NEW YORK — New York City officials will provide “further guidance” on indoor masking early next week, Mayor Bill de Blasio said Thursday.
At a news briefing Thursday morning, a reporter asked de Blasio about the Centers for Disease Control and Prevention’s recently-released indoor mask guidance.
“I’m curious, you know, even if you won’t mandate indoor masks at the moment, why not just suggest people wear masks indoors in public places right now, given the prevalence of the Delta variant?” the reporter asked.
“We’re going to have more to say on that at the beginning of next week,” the mayor responded. “The bottom line here is, there’s a lot of places where masks are mandated right now: our schools, hospitals, congregate settings, mass transit. And then we’ve advised everyone who is unvaccinated to wear a mask.”
“So that’s been out there for quite a while. We’re going to be providing further guidance at the beginning of next week,” he added. “But I want to keep the attention focused on the thing that will make the difference, which is vaccination.”
The CDC on Tuesday recommended that both vaccinated and unvaccinated people wear masks indoors in parts of the U.S. that are seeing COVID-19 resurgences.

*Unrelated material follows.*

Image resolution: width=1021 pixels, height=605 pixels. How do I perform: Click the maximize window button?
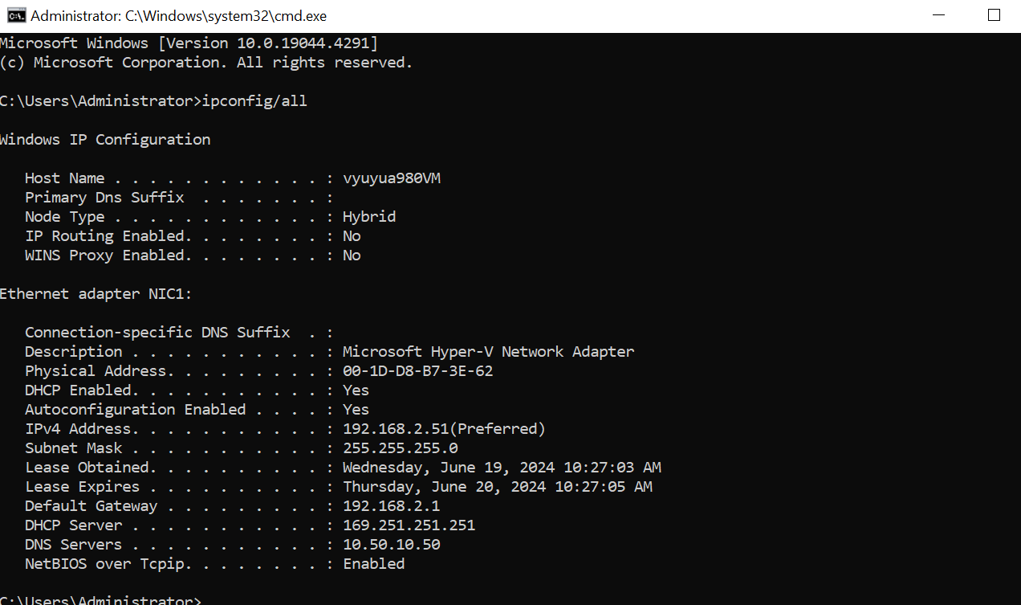coord(994,15)
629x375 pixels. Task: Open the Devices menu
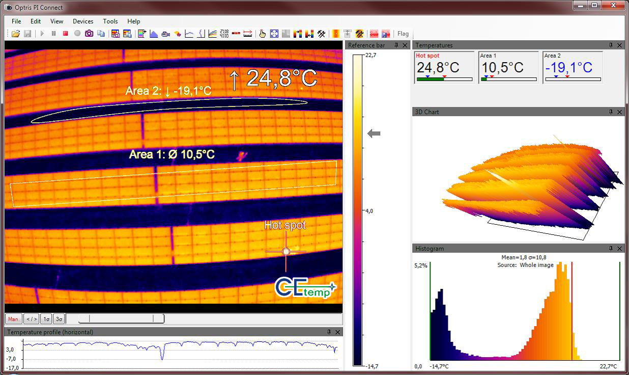click(83, 21)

De Blasio has said that the five boroughs will require city workers and public hospital and health clinic staffers to get vaccinated — or tested for COVID-19 on a weekly basis — but has yet to make any changes to the city’s current indoor masking rules.
Politicians including Councilman Mark Levine and Public Advocate Jumaane Williams earlier this month called for a new indoor mask mandate, but de Blasio at the time maintained that vaccination “is the answer.”
“Let's address the problem by getting more people vaccinated, and going right at it and knocking down this variant,” he said at a briefing on July 19. “You know, a mask doesn't arrest the progress of the variant. Vaccination does.”